UF researchers developing new cancer immunotherapy drug

UF Health Cancer Center researchers Drs. Zhang, Zhou and Zheng

Immunotherapy is a type of cancer treatment designed to boost the body’s natural defenses to fight the cancer. It uses substances either made by the body or in a laboratory to improve or restore immune system function, according to the American Society of Clinical Oncology. Currently, there are two main forms of cancer immunotherapies: immune checkpoint inhibitors and chimeric antigen receptor T cell (CAR-T) therapy. Other ways of cancer immunotherapies are emerging, including targeting tumor-infiltrating regulatory T cells, or TI-Tregs, but with limited success. Most Treg-targeting therapeutics eliminate both tumor and normal Tregs, which can induce autoimmune-like side effects.

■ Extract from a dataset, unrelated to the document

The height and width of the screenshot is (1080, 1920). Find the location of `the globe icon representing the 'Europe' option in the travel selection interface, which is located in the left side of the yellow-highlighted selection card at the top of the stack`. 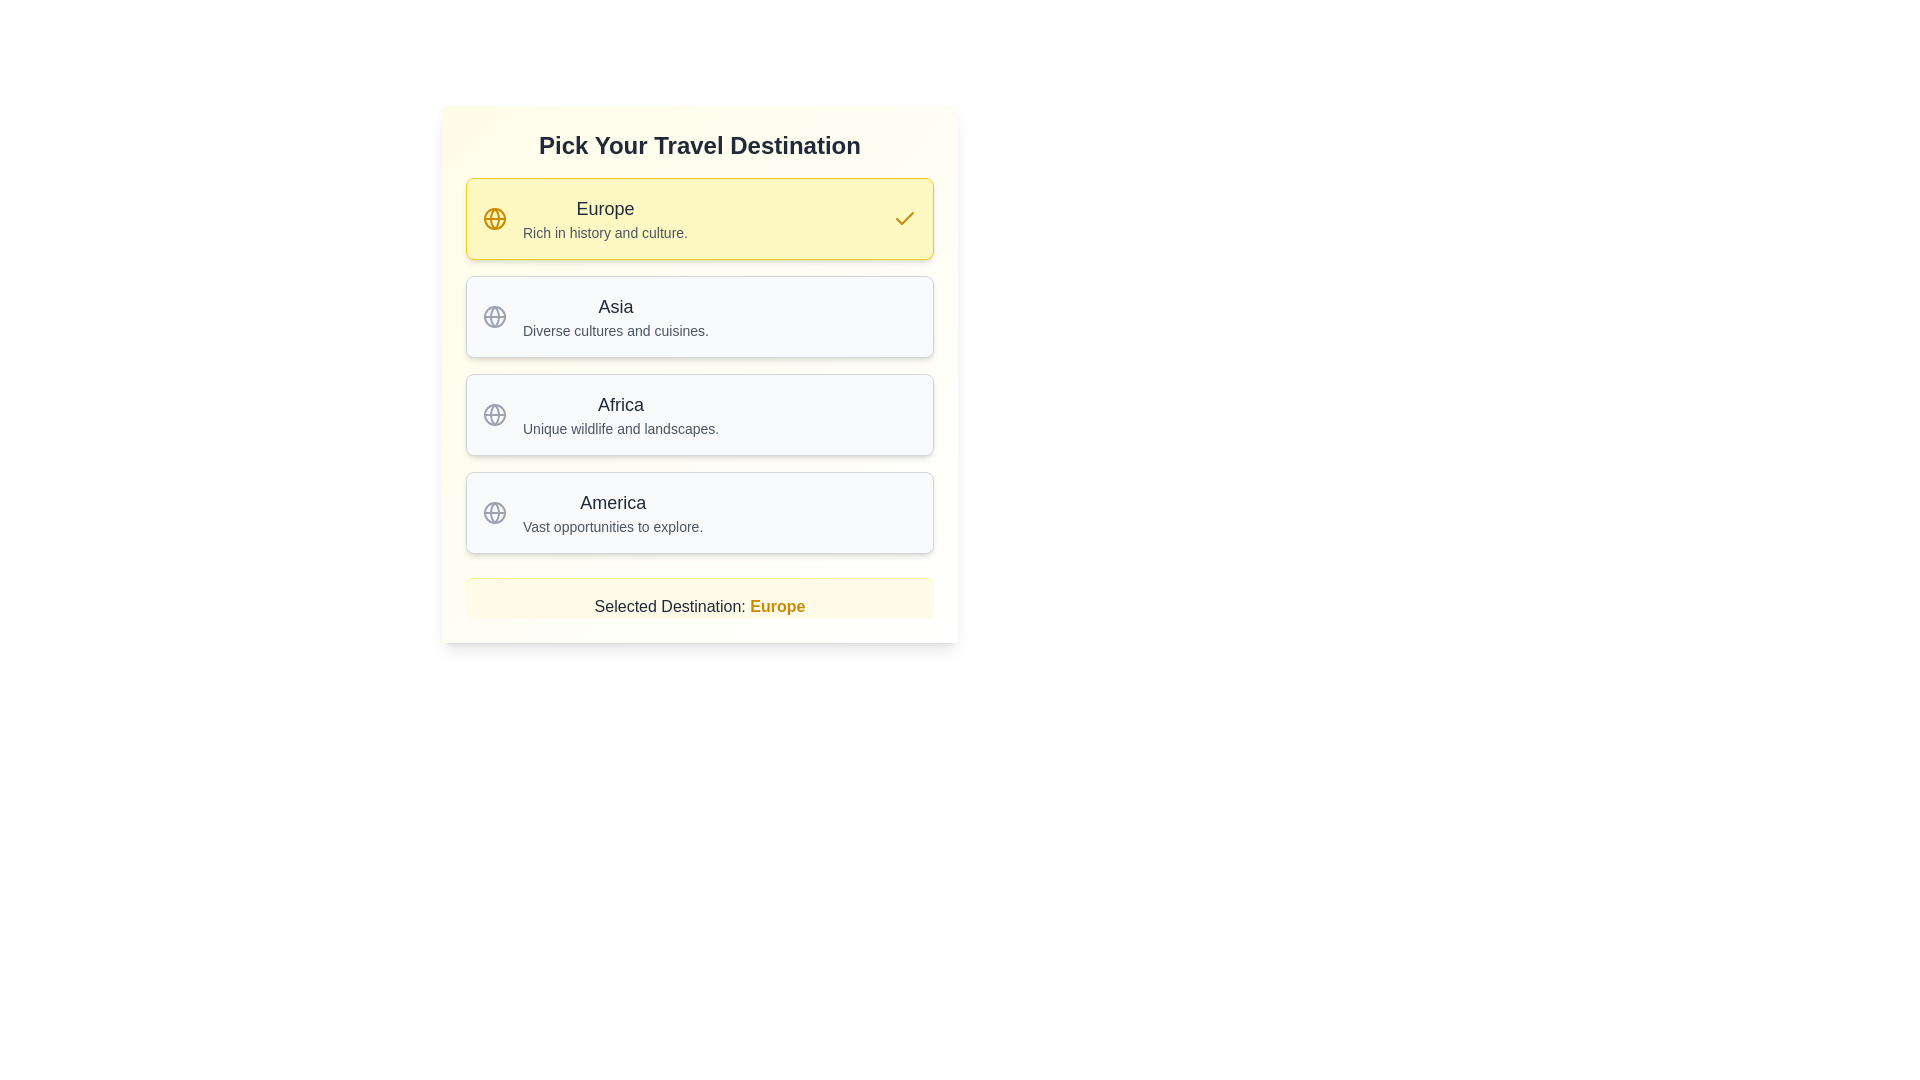

the globe icon representing the 'Europe' option in the travel selection interface, which is located in the left side of the yellow-highlighted selection card at the top of the stack is located at coordinates (494, 219).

University of Florida Health Cancer Center researchers have found a potential new way of targeting this population of immune-suppressive T cells that could possibly benefit a large population of cancer patients, including those who will not respond to other immunotherapies.

The researchers discovered that B-cell lymphoma extra-large, or BCL-XL, is a potential molecular target of TI-Tregs, which play an important role within tumors to promote an immunosuppressive microenvironment and inhibit anti-cancer immunity. BCL-XL is an important survival factor for tumor cells and TI-Tregs.

“We purposely developed therapeutics that target the BCL-XL protein to kill both tumor cells and TI-Tregs and improve anti-tumor immunity, as well as to enhance anti-tumor response to chemotherapy,” said Daohong Zhou, M.D., associate director for translation and drug development at the UF Health Cancer Center and a co-corresponding author on the study, which was published online today in Nature Communications.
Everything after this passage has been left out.